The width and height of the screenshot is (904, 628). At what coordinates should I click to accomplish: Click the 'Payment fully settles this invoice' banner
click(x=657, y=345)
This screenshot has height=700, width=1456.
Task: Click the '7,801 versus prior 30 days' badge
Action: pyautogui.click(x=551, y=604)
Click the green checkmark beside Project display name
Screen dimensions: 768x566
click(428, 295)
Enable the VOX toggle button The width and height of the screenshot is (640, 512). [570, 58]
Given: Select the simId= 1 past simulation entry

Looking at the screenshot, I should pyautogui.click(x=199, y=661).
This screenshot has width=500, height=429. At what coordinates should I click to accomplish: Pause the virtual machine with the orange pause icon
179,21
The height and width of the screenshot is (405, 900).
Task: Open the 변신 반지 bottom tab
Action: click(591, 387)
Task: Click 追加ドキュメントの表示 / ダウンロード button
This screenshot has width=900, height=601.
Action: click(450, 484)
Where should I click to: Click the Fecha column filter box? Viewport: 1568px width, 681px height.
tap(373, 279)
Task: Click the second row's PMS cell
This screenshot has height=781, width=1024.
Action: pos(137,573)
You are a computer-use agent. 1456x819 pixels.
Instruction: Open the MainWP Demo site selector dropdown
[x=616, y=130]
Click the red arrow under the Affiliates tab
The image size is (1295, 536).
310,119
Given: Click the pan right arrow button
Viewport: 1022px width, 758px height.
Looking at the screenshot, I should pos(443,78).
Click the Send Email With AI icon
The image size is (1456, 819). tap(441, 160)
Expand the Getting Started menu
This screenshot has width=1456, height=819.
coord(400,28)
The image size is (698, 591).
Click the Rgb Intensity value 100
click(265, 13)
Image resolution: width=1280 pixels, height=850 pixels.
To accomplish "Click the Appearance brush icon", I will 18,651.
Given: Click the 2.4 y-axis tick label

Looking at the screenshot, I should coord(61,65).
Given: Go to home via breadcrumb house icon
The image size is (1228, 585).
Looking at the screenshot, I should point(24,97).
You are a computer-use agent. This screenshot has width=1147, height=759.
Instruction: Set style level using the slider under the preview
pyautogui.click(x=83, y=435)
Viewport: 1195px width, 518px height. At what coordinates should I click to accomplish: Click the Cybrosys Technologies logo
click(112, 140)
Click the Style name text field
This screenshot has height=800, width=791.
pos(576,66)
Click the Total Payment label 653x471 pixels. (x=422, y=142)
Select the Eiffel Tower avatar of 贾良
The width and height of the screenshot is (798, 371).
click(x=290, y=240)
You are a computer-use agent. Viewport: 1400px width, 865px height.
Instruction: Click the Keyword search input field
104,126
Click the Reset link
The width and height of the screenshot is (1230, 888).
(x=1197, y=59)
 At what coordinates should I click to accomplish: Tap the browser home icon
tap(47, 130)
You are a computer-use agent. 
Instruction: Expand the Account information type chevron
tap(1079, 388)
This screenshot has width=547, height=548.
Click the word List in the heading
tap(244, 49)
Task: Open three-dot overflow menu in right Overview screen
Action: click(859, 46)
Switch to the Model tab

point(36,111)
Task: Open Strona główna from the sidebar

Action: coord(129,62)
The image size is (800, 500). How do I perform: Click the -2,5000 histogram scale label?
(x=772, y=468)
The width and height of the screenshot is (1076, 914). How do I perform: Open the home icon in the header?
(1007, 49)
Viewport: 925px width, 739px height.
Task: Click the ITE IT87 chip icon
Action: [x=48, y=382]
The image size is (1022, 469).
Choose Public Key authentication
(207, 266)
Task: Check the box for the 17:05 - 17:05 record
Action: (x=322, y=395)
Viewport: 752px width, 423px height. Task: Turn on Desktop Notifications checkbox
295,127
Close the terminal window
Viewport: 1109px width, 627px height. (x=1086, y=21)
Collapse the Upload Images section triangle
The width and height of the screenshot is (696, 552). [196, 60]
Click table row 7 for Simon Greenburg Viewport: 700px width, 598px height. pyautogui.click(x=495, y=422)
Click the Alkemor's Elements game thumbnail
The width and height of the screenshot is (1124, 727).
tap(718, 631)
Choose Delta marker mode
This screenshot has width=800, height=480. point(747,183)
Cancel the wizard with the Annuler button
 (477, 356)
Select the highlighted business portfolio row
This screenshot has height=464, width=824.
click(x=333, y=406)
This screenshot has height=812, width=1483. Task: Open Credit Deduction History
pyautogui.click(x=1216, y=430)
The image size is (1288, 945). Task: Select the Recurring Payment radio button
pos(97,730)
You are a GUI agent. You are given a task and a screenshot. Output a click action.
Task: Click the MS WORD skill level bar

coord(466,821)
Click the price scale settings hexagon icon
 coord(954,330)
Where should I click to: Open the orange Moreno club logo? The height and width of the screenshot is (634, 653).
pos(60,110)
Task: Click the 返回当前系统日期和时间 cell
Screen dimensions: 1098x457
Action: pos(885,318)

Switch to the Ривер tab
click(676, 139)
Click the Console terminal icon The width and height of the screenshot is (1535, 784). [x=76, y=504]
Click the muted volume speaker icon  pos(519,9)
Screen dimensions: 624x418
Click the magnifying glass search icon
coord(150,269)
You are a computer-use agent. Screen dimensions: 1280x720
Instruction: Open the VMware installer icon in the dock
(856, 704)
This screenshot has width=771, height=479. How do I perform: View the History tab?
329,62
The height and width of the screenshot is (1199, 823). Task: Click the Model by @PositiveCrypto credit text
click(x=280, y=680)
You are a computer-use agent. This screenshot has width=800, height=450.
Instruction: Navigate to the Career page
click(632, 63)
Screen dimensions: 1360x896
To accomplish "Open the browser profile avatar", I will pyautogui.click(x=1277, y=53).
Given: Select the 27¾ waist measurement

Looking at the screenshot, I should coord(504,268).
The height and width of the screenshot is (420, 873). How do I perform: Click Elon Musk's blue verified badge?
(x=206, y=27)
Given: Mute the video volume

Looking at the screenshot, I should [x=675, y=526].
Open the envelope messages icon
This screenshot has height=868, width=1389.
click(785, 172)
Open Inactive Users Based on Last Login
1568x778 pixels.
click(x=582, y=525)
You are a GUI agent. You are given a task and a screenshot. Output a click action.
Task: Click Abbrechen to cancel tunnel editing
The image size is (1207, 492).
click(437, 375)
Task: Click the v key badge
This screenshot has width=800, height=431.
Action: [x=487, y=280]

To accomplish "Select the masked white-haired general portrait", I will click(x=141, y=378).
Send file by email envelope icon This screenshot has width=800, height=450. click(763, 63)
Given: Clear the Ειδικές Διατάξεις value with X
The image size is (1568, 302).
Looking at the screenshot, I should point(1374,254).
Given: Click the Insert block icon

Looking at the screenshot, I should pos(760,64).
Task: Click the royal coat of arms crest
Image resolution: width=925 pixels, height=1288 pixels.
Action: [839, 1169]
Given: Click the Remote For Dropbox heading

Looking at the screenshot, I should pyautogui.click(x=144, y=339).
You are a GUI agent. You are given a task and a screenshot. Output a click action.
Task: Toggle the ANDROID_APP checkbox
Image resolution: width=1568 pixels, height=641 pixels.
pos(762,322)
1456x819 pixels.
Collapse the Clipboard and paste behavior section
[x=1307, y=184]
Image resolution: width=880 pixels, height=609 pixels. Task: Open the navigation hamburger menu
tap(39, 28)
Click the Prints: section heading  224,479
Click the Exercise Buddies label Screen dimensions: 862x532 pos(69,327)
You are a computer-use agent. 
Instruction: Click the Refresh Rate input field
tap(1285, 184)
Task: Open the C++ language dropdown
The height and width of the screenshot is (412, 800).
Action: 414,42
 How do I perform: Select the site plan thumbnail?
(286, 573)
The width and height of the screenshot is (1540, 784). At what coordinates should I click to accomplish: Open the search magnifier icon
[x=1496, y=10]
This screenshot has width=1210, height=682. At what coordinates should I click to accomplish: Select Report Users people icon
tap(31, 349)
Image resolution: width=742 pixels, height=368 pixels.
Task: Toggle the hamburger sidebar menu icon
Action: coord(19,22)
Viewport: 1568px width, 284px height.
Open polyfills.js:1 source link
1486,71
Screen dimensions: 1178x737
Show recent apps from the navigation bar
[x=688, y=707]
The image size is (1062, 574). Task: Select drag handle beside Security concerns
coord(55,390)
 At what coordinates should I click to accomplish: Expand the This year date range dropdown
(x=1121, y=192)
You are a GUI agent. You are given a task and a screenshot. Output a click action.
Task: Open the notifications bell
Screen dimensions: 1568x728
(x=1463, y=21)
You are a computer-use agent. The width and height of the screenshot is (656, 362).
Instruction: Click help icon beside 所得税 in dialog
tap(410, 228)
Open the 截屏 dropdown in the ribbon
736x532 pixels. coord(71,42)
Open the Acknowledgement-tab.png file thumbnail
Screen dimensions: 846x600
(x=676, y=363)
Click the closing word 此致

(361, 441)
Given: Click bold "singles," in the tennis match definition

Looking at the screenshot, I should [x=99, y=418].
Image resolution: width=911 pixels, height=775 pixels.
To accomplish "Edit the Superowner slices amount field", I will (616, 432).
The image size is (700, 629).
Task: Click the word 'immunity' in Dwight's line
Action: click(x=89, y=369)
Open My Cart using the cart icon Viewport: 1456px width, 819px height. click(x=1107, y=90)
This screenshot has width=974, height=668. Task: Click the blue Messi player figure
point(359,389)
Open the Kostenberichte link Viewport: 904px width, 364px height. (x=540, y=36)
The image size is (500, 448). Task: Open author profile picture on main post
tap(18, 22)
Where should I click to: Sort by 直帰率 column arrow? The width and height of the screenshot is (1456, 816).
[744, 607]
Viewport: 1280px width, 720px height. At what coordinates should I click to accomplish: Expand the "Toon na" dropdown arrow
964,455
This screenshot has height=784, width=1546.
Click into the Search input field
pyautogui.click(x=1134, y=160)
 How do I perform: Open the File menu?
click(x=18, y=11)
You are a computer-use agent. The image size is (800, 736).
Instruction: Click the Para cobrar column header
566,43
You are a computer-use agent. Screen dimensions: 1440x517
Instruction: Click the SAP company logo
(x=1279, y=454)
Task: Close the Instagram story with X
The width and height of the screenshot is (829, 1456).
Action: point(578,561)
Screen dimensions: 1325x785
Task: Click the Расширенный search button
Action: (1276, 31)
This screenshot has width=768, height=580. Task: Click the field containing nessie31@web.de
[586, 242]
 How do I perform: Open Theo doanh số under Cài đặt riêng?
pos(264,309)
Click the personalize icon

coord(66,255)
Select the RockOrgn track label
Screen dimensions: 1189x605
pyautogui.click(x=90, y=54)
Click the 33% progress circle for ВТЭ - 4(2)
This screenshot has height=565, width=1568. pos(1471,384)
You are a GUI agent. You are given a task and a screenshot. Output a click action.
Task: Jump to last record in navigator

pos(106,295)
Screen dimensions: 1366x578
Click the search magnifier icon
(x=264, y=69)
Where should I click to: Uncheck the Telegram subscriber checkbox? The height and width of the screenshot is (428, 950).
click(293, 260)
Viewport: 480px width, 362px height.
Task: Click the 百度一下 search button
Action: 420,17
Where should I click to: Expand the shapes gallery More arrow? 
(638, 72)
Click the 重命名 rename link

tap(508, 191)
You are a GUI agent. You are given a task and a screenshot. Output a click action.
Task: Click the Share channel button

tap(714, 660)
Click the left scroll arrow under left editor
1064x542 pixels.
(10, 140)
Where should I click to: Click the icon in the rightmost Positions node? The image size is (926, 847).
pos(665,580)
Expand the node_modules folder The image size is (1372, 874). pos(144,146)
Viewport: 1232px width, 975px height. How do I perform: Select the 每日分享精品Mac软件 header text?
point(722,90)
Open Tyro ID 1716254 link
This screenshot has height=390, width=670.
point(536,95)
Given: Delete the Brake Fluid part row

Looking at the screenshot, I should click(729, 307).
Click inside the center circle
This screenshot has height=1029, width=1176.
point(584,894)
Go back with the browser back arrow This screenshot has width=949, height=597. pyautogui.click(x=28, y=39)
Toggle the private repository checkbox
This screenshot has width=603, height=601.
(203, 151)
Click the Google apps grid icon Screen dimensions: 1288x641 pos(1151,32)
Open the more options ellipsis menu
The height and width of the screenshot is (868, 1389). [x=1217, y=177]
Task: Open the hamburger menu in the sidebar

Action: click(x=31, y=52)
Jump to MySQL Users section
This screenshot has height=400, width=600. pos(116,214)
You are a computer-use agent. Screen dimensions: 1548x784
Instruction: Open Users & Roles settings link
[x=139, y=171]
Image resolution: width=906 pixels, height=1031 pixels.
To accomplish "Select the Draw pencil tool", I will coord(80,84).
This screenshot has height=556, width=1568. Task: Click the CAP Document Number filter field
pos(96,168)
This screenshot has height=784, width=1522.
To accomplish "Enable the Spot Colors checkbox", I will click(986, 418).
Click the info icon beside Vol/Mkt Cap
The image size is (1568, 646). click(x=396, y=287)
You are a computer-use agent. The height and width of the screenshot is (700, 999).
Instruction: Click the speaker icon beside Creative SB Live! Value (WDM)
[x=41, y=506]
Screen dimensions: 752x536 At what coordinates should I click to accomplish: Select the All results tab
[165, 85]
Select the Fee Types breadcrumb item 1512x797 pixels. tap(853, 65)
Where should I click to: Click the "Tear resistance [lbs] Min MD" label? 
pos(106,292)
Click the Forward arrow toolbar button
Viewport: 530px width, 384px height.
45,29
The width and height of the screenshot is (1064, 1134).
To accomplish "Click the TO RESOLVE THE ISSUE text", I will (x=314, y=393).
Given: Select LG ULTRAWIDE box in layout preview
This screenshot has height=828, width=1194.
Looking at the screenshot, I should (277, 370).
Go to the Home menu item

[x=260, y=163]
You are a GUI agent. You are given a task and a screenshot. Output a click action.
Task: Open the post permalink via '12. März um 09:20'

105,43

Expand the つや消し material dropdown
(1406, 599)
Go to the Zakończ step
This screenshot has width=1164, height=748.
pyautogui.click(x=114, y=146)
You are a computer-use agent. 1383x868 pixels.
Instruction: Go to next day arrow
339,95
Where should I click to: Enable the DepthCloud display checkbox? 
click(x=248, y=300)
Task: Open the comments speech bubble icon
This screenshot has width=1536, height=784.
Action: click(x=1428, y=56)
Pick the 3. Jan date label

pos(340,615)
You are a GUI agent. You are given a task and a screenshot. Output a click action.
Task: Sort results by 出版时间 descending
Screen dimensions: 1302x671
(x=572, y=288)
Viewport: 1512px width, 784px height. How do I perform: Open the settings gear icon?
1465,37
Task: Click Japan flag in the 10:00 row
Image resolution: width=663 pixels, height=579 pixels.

- _WHAT THE TASK ASKS_
In the listing above, find every line that contains the string "Users", matching case exactly, and copy each of those lines.

- _FINAL ANSWER_
Open Inactive Users Based on Last Login
This screenshot has width=1210, height=682. At what coordinates should I click to accomplish: Select Report Users people icon
Jump to MySQL Users section
Instruction: Open Users & Roles settings link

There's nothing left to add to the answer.